### The tasks
**A.** Write out, word for word, the stretch of the passage on Denver's death from "Another intriguing tribute, published" through "and early ’80s’.".
**B.** Count the lines in the records that contain the string "what", treating uppercase and lowercase as different. Reply with the number alone.

The paper also quoted from another prophetic interview. ‘I’ve always been concerned that I’m going to run out of life before all my dreams come even close to being fulfilled,’ he said. ‘I think that to die before your time, and to me dying before you’ve really lived, is so tragic. I try to live every day as though it’s my last. I hope that when I come face to face with death that I’m ready. I want no regets.’ This is indeed eerie, a strange preoccupation for a fit, very wealthy and supremely successful man seemingly cruising contentedly through middle age. Alas, the journey was not proving that contented, and the drinking was an obvious demonstration of underlying depression at the twofold collapse of his family life. The landlord of a historic pub in the West End of London reports that, on his last visit to the UK, he would come in on his own, sit quietly and morosely, and drink steadily. He was not looking for company, and did not want to be recognised. He had sorrows, and he was drowning them.
When Denver’s death was reported, President Clinton spoke in tribute of his ‘soaring music [that] evoked the grandeur of our landscape and the simple warmth of human love. He was a dedicated champion of the environment, spending many hours on the vital work of protecting natural heritage. And he opened many doors to understanding among nations, through his tours of the Soviet Union, China and Vietnam.’ Mary Travers of Peter, Paul and Mary said that ‘if he had sung the telephone book you would have felt a sense of joy with it, because he would have sung it joyfully’.
Another intriguing tribute, published in Billboard on 25 October in a Chet Flippo piece headed, ‘ARTIST, ACTIVIST DENVER LOST TO CRASH’, came from Michael Greene, the president of the National Academy of Recorded Arts and Sciences. Greene made an extraordinarily high claim for Denver in catalysing a shift in social attitudes among a whole generation of ‘aware’ Americans. He said that Denver’s ‘voice and music helped an entire generation make the transition from the rebellion of the ’60s and the ’70s to the positive, proactive naturalism of the late ’70s and early ’80s’.
This is a somewhat conservative view in that it dismissed the conscience-awakening of the 1960s with the negative, dead-end word ‘rebellion’ – it was, after all, a rebellion that broke down racial barriers in America and helped to make the Vietnam War untenable, to take just two positive examples – but it is a weighty tribute nonetheless.
Newspaper headlines reporting the news of Denver’s death called him the ‘Cosmic Cowboy’, ‘The Space Cowboy’, or more simply the ‘Country Boy’. To Rolling Stone he was a ‘country-pop star’. He would have revelled in the attempts to pin down his style. In the UK, the Daily Mail piece was headed ‘A SINGER WHO REACHED FOR THE STARS BUT ALWAYS FELL TO EARTH’, summing up not just the manner of his tragic death but the dichotomy between image and reality – a flawed Mr Clean. And the Guardian headline pinpointed another of the contrasts apparent in his life and career: ‘LOVED BY FANS, LOATHED BY CRITICS’.

### Data entries
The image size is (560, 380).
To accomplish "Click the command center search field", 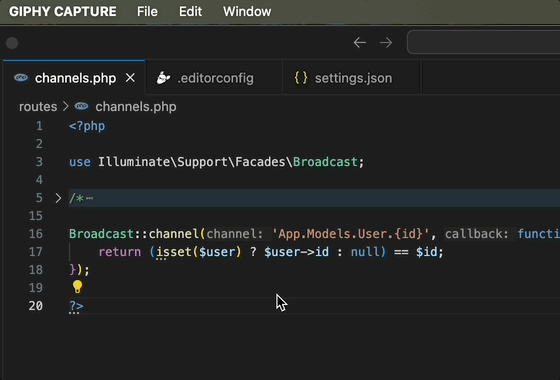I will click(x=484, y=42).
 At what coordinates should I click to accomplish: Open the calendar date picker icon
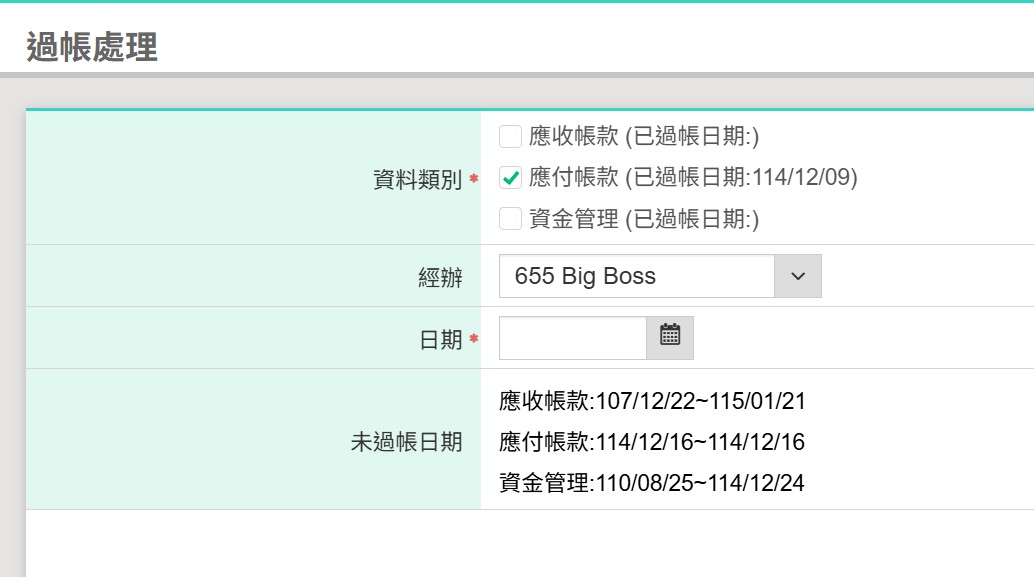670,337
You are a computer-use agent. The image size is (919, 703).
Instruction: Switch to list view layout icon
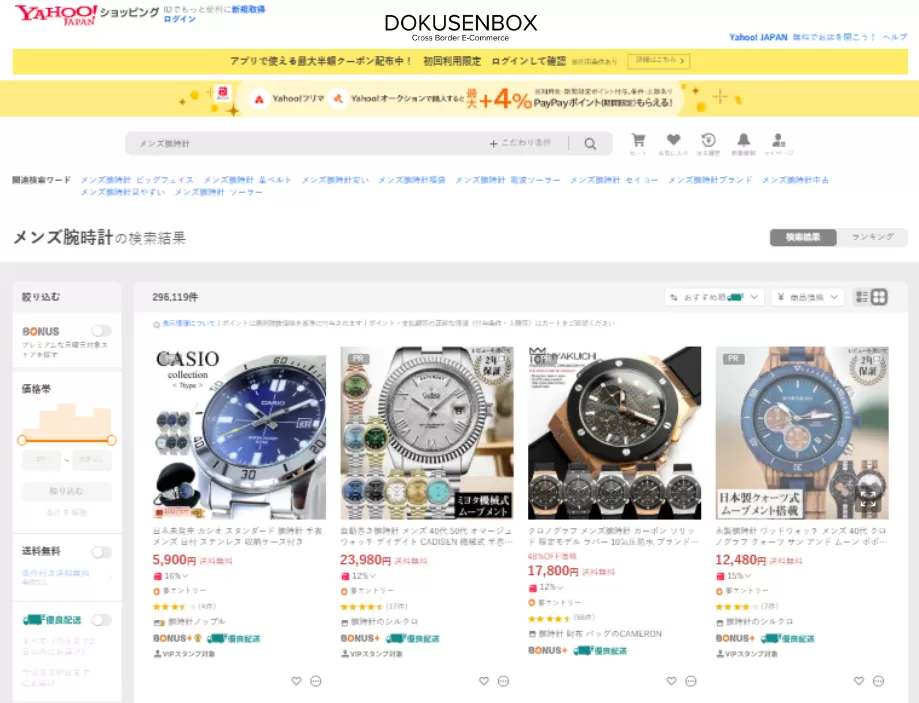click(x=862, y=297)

--

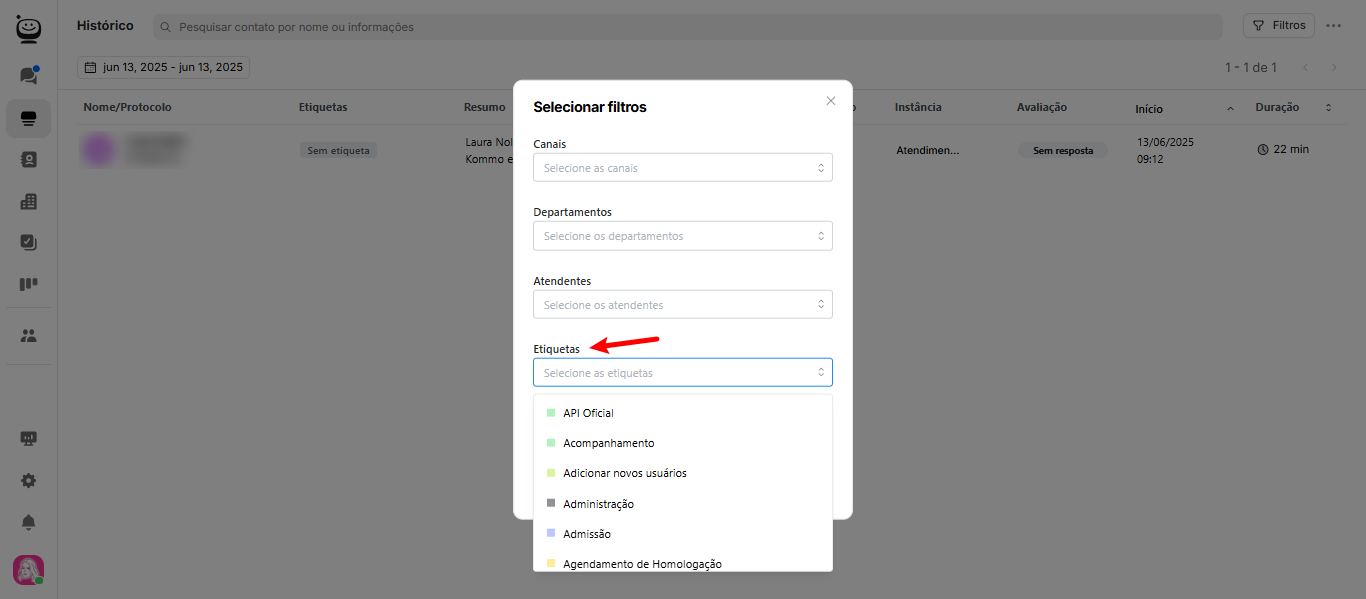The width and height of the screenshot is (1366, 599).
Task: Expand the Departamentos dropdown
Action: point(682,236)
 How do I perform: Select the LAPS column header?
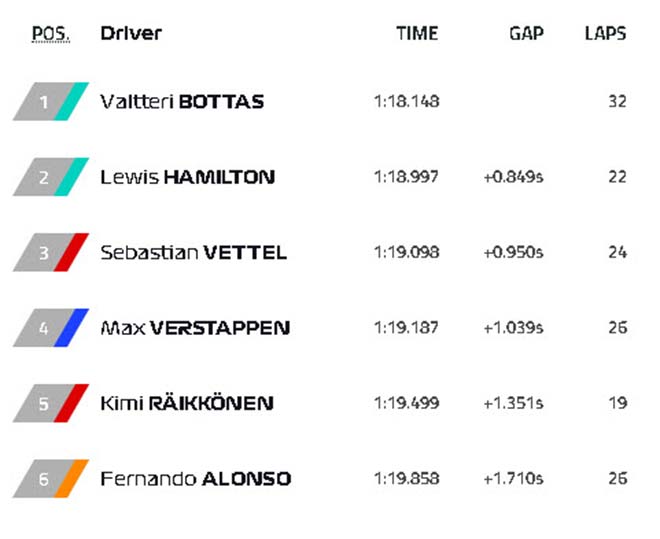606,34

...

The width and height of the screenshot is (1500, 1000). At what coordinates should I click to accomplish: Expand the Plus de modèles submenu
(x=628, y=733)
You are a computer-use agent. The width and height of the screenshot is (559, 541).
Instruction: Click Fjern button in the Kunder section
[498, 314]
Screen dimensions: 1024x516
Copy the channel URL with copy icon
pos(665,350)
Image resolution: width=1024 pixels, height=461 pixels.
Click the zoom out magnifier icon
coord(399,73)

### Answer list
**A.**
Another intriguing tribute, published in Billboard on 25 October in a Chet Flippo piece headed, ‘ARTIST, ACTIVIST DENVER LOST TO CRASH’, came from Michael Greene, the president of the National Academy of Recorded Arts and Sciences. Greene made an extraordinarily high claim for Denver in catalysing a shift in social attitudes among a whole generation of ‘aware’ Americans. He said that Denver’s ‘voice and music helped an entire generation make the transition from the rebellion of the ’60s and the ’70s to the positive, proactive naturalism of the late ’70s and early ’80s’.

**B.** 2